■ WHAT YOU ARE ASKED TO DO
Each line from the one that holds "You are a computer-use" to the end of the entries is to be given again exactly. Do not include pictures.

START MATERIAL SUPPLIED

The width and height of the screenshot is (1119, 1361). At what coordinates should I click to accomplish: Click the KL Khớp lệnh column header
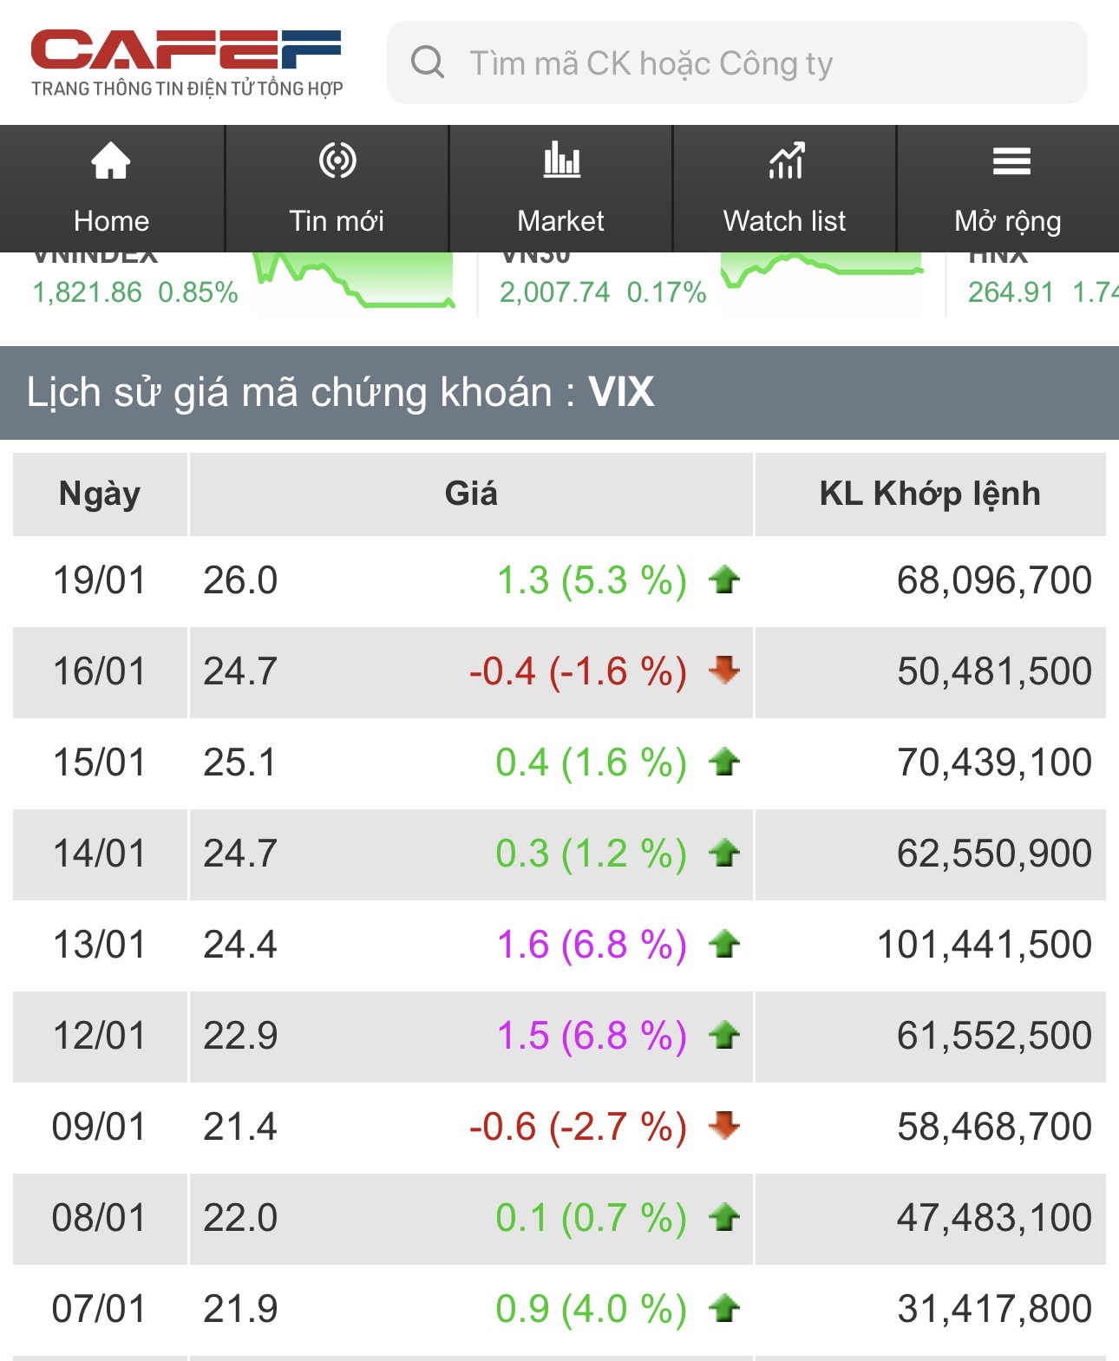pos(930,494)
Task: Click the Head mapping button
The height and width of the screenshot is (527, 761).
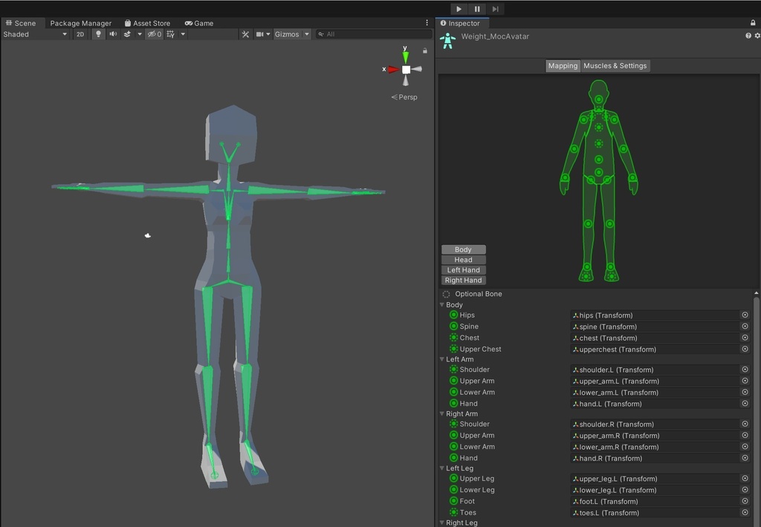Action: click(463, 259)
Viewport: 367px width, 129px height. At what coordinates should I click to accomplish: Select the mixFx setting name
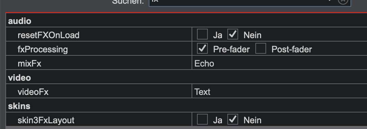coord(29,63)
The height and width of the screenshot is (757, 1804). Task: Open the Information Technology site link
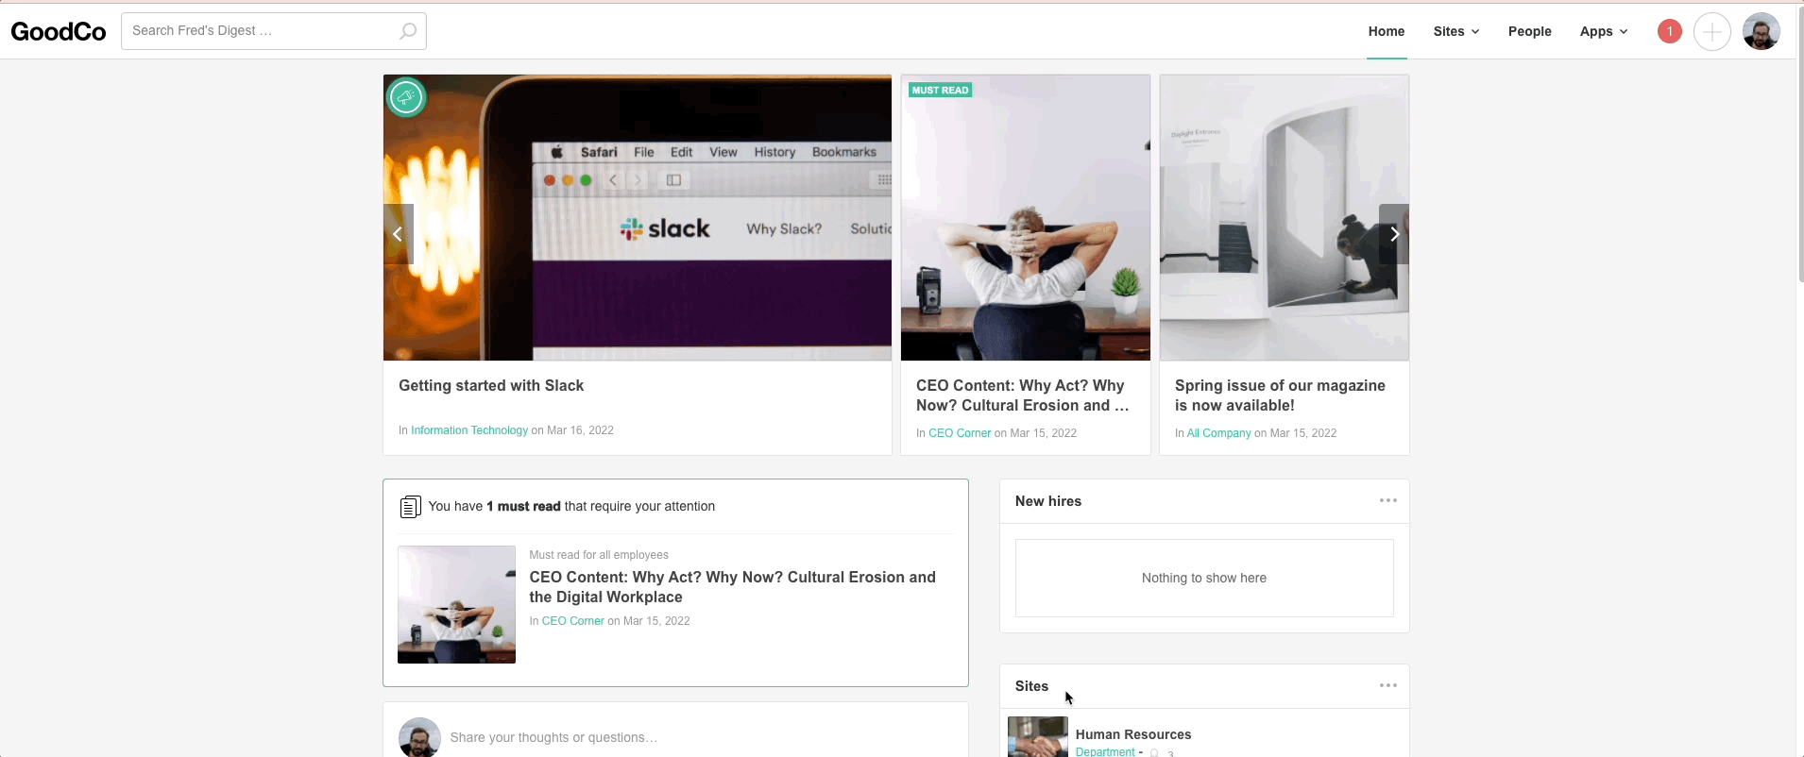468,430
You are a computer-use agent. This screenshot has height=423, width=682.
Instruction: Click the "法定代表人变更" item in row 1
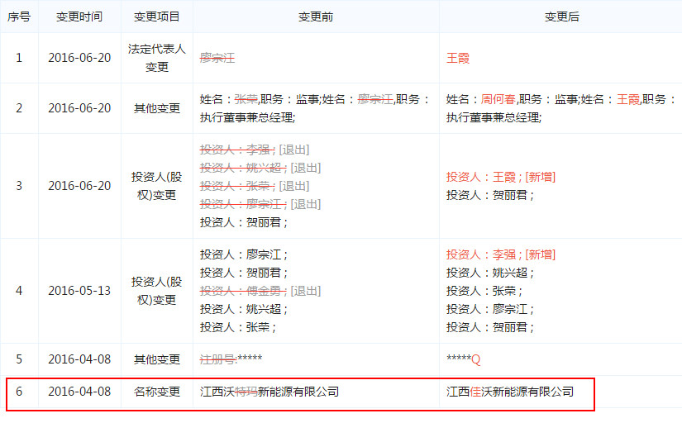pyautogui.click(x=156, y=59)
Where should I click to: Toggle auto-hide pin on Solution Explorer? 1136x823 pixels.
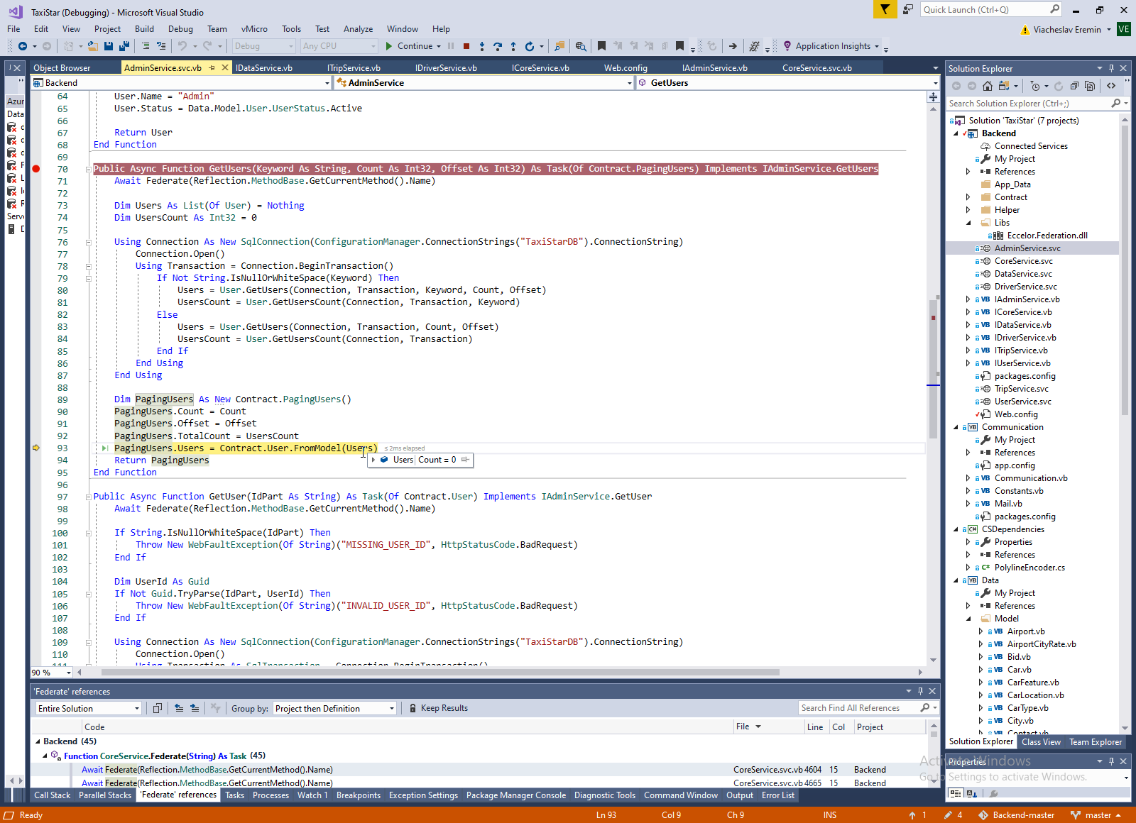[x=1111, y=68]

END MATERIAL SUPPLIED

■ OUTPUT
You are a computer-use agent. This screenshot has height=423, width=682.
Instruction: Click the "法定代表人变更" item in row 1
pyautogui.click(x=156, y=59)
Where should I click to: Toggle auto-hide pin on Solution Explorer? 1136x823 pixels.
[x=1111, y=68]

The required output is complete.